Collected data entries:
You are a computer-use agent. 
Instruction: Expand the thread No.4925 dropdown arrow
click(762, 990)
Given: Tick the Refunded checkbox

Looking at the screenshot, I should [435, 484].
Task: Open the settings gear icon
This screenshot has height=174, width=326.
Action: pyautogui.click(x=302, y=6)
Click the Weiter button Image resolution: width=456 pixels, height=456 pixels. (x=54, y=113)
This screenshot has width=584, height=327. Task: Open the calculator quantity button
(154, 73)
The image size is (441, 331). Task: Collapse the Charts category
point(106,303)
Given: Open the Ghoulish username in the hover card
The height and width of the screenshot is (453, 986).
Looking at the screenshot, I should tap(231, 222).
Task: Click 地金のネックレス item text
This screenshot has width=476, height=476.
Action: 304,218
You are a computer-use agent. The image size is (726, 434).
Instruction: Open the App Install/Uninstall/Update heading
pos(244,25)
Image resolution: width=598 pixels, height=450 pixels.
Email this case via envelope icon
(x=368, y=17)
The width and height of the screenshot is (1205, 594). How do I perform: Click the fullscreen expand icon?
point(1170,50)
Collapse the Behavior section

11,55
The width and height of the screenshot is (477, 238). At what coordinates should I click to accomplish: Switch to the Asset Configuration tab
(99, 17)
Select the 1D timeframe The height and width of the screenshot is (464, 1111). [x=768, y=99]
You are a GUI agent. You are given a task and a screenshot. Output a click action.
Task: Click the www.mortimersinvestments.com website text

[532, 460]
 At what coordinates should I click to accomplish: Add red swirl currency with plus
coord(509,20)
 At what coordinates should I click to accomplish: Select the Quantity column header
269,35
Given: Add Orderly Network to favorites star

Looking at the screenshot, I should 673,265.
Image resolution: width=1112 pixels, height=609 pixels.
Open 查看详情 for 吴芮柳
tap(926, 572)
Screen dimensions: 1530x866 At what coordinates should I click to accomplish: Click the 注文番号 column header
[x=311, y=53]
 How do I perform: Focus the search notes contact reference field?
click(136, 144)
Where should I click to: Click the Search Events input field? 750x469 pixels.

◆ **Task prompt**
Write out every entry exactly as it appears.

◆ **Answer below**
You are a computer-use agent. 
Instruction: Expand the thread No.4925 dropdown arrow
click(762, 990)
Given: Tick the Refunded checkbox

Looking at the screenshot, I should [435, 484].
Task: Open the settings gear icon
This screenshot has height=174, width=326.
Action: pyautogui.click(x=302, y=6)
Click the Weiter button Image resolution: width=456 pixels, height=456 pixels. (x=54, y=113)
This screenshot has width=584, height=327. Task: Open the calculator quantity button
(154, 73)
The image size is (441, 331). Task: Collapse the Charts category
point(106,303)
Given: Open the Ghoulish username in the hover card
The height and width of the screenshot is (453, 986).
Looking at the screenshot, I should tap(231, 222).
Task: Click 地金のネックレス item text
This screenshot has width=476, height=476.
Action: 304,218
You are a computer-use agent. The image size is (726, 434).
Instruction: Open the App Install/Uninstall/Update heading
pos(244,25)
Image resolution: width=598 pixels, height=450 pixels.
Email this case via envelope icon
(x=368, y=17)
The width and height of the screenshot is (1205, 594). How do I perform: Click the fullscreen expand icon?
point(1170,50)
Collapse the Behavior section

11,55
The width and height of the screenshot is (477, 238). At what coordinates should I click to accomplish: Switch to the Asset Configuration tab
(99, 17)
Select the 1D timeframe The height and width of the screenshot is (464, 1111). [x=768, y=99]
You are a GUI agent. You are given a task and a screenshot. Output a click action.
Task: Click the www.mortimersinvestments.com website text

[532, 460]
 At what coordinates should I click to accomplish: Add red swirl currency with plus
coord(509,20)
 At what coordinates should I click to accomplish: Select the Quantity column header
269,35
Given: Add Orderly Network to favorites star

Looking at the screenshot, I should 673,265.
Image resolution: width=1112 pixels, height=609 pixels.
Open 查看详情 for 吴芮柳
tap(926, 572)
Screen dimensions: 1530x866 At what coordinates should I click to accomplish: Click the 注文番号 column header
[x=311, y=53]
 How do I perform: Focus the search notes contact reference field?
click(136, 144)
Where should I click to: Click the Search Events input field? 750x469 pixels.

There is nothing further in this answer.